The worst type of resentment is the kind that threatens the security of your relationship. The issue between you and your partner still feels painful after time and is often attributed to a fundamental flaw in them. You can find yourself using words like always and never – “she never takes my feelings into consideration,” or “he’s always so selfish.”

Bigger resentments like these lead to constant bickering, or the opposite- disengagement (which is just as destructive). The bigger resentments represent something important at the core of your relationship or your own core beliefs like trust, communication, or life goals that aren’t being agreed upon and met.

To combat bigger resentments it’s important to talk about them. Being honest with your partner about something you’re holding onto is going to bring them to light and help you create a better understanding for bickering and other negative patterns that may have been taking place. Resentments that go way back and that you feel you can’t resolve on your own are best dealt with in couples counseling, and if you are trying the following steps to no avail, it is best to consult a professional:

1.     Talk about the resentment, and identify what you would have liked your partner’s response to have been instead.

2.     Check in with yourself and see if what you’re holding onto represents something rooted in your history. If being talked down to makes you feel like a child, and is something you’re overly sensitive about due to a parent who talked to you in a similar fashion, acknowledge that and let your partner know how it relates and makes you feel.

3.     Express how you’d like to move forward, asking for what you need, and communicating the importance of this in terms of your relationship.
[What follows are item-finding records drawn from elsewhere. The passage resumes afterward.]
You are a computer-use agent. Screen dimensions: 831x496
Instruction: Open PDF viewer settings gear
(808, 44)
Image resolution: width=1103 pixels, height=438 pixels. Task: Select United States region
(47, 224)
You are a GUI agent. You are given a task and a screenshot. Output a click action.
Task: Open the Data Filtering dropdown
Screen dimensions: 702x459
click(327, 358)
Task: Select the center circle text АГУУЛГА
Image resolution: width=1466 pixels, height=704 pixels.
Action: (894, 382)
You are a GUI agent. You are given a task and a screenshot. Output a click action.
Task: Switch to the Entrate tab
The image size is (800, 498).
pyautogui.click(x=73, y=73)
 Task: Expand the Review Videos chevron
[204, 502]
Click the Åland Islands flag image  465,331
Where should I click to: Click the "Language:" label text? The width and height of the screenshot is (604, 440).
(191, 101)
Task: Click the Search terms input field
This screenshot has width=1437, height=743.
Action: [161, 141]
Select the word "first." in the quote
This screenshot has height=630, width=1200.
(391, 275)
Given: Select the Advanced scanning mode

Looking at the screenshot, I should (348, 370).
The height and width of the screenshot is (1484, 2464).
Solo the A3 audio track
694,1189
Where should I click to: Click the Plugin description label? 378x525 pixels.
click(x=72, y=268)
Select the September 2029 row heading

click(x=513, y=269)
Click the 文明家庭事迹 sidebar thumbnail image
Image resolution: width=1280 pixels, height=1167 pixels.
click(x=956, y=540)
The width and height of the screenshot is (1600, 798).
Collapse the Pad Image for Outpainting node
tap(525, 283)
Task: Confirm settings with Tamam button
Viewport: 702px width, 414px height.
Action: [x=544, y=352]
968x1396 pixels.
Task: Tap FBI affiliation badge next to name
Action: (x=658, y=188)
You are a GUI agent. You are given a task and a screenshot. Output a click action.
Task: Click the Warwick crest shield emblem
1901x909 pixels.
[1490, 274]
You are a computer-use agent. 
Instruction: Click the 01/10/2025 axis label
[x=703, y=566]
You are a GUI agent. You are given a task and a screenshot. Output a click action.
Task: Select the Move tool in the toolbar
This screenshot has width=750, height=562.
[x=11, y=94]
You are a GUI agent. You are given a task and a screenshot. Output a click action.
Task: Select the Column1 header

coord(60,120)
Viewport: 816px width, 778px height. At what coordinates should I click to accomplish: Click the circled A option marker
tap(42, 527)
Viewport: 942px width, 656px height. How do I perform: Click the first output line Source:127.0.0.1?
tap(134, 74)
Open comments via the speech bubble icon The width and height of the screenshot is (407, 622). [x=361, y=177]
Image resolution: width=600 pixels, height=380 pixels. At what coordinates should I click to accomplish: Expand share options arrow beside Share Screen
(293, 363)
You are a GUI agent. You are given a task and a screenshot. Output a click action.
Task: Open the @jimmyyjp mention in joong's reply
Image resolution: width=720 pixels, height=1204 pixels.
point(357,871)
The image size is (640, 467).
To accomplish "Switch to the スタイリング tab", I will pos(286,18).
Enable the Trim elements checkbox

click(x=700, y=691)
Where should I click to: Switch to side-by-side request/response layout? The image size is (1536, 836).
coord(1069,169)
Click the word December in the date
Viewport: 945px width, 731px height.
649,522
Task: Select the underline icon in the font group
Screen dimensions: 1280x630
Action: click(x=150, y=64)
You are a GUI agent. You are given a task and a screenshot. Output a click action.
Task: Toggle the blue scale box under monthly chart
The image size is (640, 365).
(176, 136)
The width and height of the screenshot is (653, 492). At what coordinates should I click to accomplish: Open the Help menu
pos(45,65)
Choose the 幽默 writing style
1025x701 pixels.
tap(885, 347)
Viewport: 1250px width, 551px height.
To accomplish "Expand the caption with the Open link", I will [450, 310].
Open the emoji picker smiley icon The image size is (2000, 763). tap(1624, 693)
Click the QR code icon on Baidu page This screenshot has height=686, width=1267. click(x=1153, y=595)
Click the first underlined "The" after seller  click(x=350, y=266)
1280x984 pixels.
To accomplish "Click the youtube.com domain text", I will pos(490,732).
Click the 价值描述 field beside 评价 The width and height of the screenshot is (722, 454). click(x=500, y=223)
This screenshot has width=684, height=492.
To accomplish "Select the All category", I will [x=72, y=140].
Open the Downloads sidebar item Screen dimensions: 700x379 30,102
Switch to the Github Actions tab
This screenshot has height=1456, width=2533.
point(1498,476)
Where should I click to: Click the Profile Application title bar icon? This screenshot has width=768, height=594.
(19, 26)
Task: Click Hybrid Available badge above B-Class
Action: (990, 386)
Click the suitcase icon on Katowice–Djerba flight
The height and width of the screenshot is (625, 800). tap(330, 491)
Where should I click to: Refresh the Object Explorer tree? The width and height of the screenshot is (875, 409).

For example: “It’s really important for me to feel like I’m respected in our relationship and that my opinion matters. I want to feel as though we are a team.”

These requests may take some practice and feel strange at first but the more you ask for what you need in your relationship the better it will feel. If these steps just don’t seem to come out right it may be time to request a consultation to see how you can move forward with less baggage and more happiness in your relationship.